▸ **What is required**
Please give back the listing exactly, without any of its pictures.

▸ **Study material**
--------------------------------

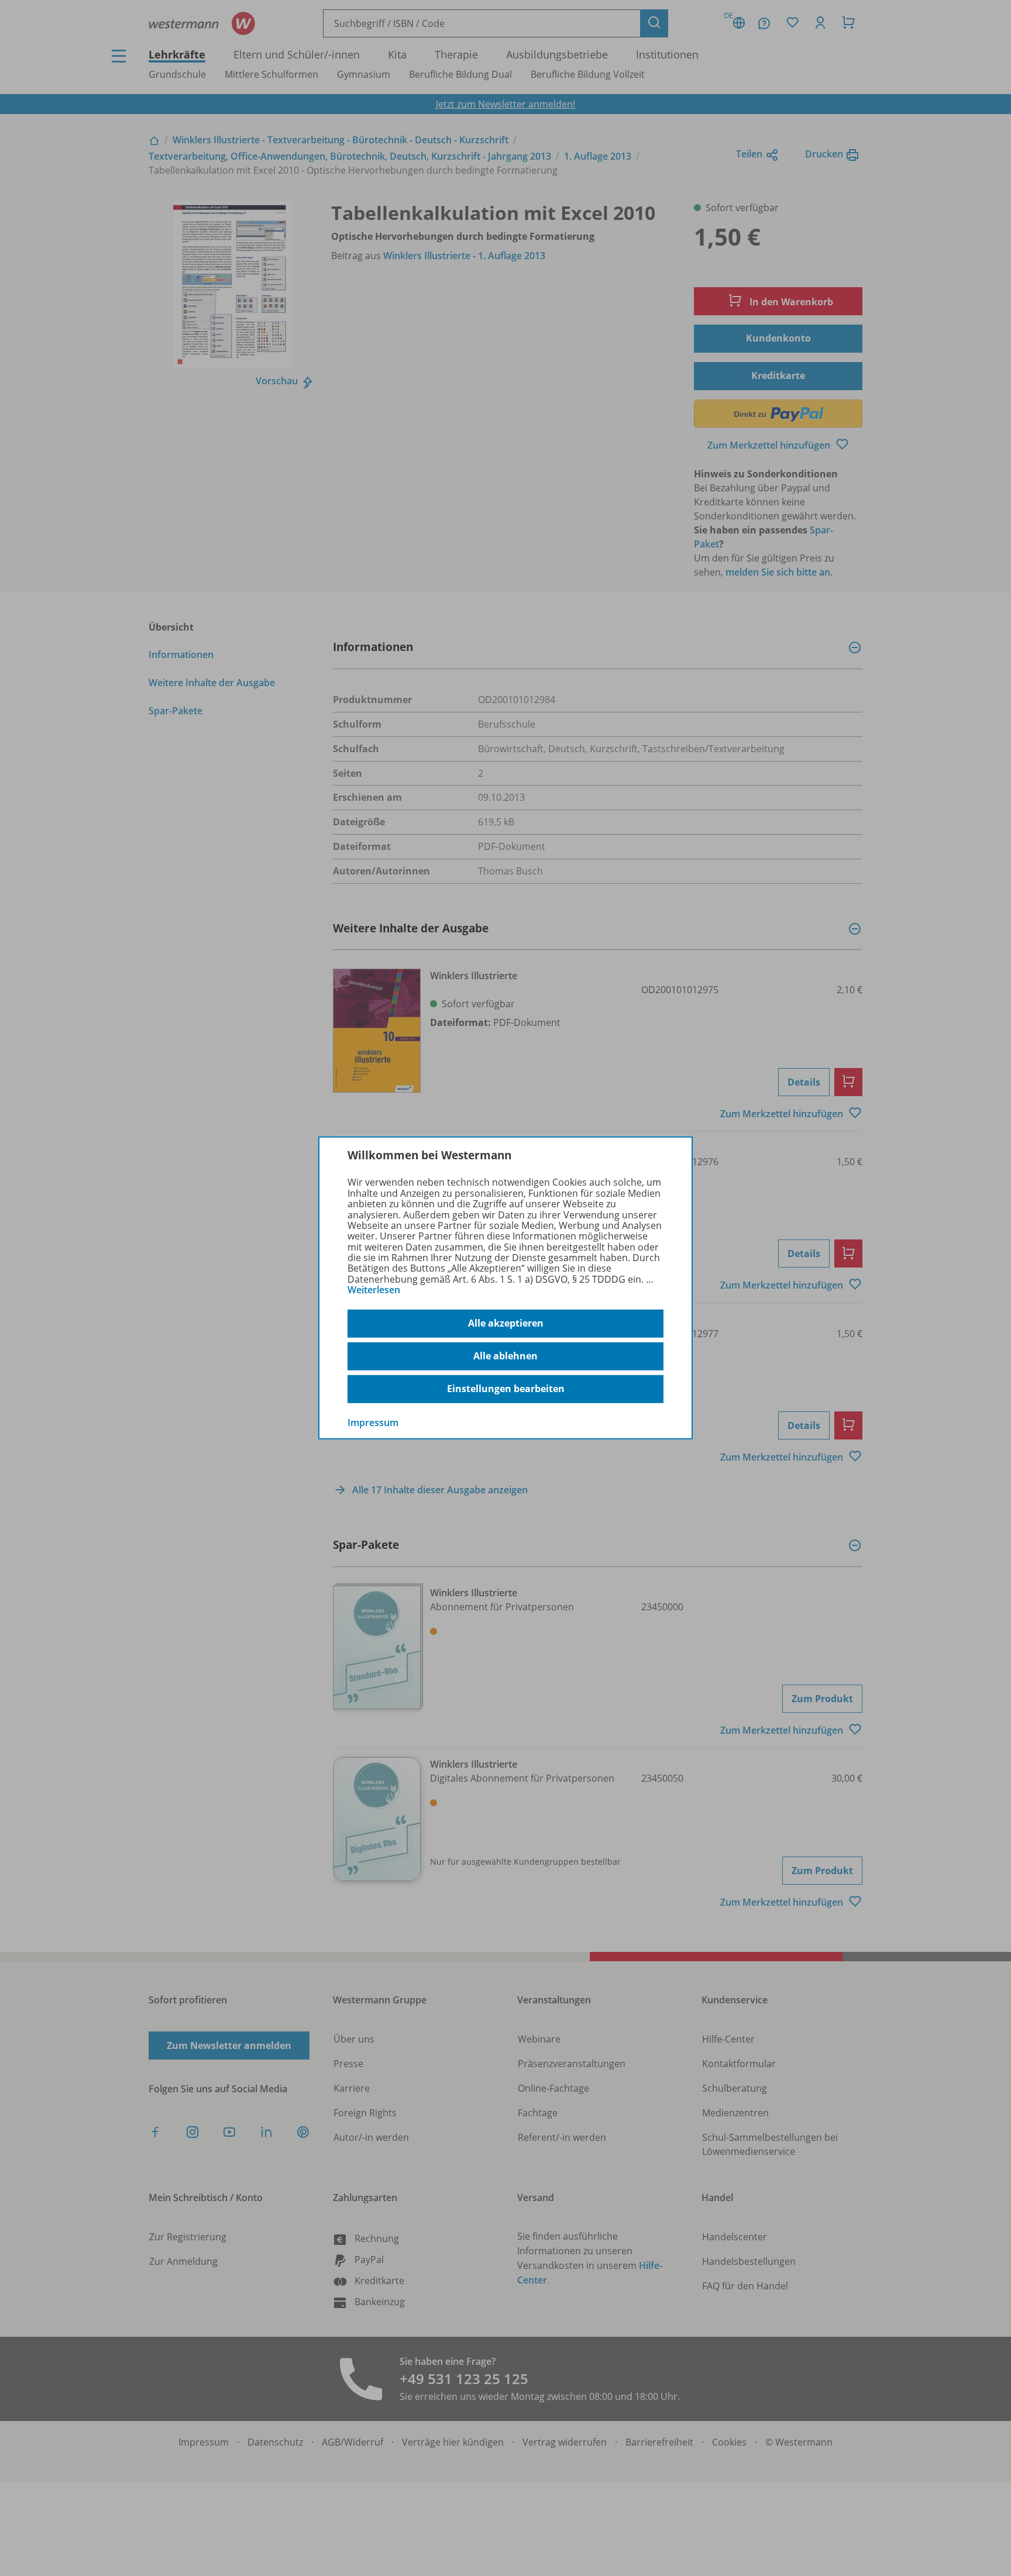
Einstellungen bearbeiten (506, 1388)
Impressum (373, 1422)
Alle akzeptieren (506, 1323)
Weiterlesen (374, 1289)
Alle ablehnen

--------------------------------

▸ **Result**
Einstellungen bearbeiten (506, 1388)
Impressum (373, 1422)
Alle akzeptieren (506, 1323)
Weiterlesen (374, 1289)
Alle ablehnen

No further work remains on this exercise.